Given data below:

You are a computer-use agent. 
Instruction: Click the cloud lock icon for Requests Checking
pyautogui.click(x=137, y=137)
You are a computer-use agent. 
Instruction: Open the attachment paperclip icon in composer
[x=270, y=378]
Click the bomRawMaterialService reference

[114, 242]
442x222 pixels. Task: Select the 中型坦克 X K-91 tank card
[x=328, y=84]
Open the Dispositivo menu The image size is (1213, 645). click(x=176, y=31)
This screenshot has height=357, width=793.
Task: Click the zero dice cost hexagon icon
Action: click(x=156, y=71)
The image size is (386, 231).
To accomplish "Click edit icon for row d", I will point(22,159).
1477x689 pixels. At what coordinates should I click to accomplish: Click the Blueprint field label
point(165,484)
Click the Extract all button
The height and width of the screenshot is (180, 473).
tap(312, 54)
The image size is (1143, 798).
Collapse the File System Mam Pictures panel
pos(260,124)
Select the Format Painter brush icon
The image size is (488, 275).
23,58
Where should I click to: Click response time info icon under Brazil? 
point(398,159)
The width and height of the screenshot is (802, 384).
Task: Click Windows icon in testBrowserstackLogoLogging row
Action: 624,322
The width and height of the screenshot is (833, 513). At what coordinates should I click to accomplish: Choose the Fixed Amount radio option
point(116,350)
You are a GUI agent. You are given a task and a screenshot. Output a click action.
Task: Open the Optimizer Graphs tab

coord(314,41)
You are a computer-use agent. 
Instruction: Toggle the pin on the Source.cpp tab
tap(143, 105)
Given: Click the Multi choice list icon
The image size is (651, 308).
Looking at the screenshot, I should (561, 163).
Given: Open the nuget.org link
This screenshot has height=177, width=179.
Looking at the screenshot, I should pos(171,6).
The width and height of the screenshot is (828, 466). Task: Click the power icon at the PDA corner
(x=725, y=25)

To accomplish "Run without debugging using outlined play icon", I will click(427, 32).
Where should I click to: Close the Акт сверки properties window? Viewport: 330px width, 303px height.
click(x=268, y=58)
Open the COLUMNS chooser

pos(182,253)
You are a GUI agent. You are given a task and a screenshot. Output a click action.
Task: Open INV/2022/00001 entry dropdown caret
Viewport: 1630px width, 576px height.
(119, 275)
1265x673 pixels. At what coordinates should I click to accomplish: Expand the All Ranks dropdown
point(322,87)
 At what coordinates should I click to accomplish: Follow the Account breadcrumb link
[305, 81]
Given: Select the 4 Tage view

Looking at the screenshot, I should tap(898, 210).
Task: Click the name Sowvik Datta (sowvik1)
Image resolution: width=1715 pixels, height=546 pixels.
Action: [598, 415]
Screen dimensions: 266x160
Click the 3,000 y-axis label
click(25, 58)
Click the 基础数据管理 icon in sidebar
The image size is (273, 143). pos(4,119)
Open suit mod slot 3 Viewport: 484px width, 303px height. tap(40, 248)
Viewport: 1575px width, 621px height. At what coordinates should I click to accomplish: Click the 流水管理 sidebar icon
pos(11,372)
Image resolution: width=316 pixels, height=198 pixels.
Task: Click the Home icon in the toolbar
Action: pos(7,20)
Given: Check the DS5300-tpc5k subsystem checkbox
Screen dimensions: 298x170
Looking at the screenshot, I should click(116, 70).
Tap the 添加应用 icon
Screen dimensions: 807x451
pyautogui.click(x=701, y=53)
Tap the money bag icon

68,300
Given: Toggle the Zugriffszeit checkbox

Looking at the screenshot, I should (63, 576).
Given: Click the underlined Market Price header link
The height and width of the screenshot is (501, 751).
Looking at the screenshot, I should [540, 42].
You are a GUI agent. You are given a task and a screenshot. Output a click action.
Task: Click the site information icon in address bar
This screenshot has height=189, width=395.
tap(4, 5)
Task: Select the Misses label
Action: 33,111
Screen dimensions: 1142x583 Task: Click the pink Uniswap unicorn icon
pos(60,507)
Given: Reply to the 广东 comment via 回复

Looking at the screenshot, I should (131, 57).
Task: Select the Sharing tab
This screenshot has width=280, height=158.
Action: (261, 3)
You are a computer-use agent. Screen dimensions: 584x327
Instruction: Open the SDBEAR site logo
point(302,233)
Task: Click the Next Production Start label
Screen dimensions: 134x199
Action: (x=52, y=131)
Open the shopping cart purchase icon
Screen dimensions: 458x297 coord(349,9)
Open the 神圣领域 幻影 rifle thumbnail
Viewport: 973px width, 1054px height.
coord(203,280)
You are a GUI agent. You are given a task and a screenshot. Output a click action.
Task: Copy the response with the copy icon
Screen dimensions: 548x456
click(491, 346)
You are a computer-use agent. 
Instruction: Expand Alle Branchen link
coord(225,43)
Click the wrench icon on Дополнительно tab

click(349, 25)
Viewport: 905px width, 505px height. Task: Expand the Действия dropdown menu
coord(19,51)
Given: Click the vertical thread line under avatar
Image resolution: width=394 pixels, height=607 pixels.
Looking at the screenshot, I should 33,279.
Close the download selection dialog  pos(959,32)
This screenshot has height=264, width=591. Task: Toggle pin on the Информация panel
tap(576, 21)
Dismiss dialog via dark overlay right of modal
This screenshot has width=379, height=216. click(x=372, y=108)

End of Given data.

Task brief. Reproduce every line from the entries that holds the word "will".

Solution.
To accomplish "Click edit icon for row d", I will point(22,159).
To accomplish "Run without debugging using outlined play icon", I will click(427, 32).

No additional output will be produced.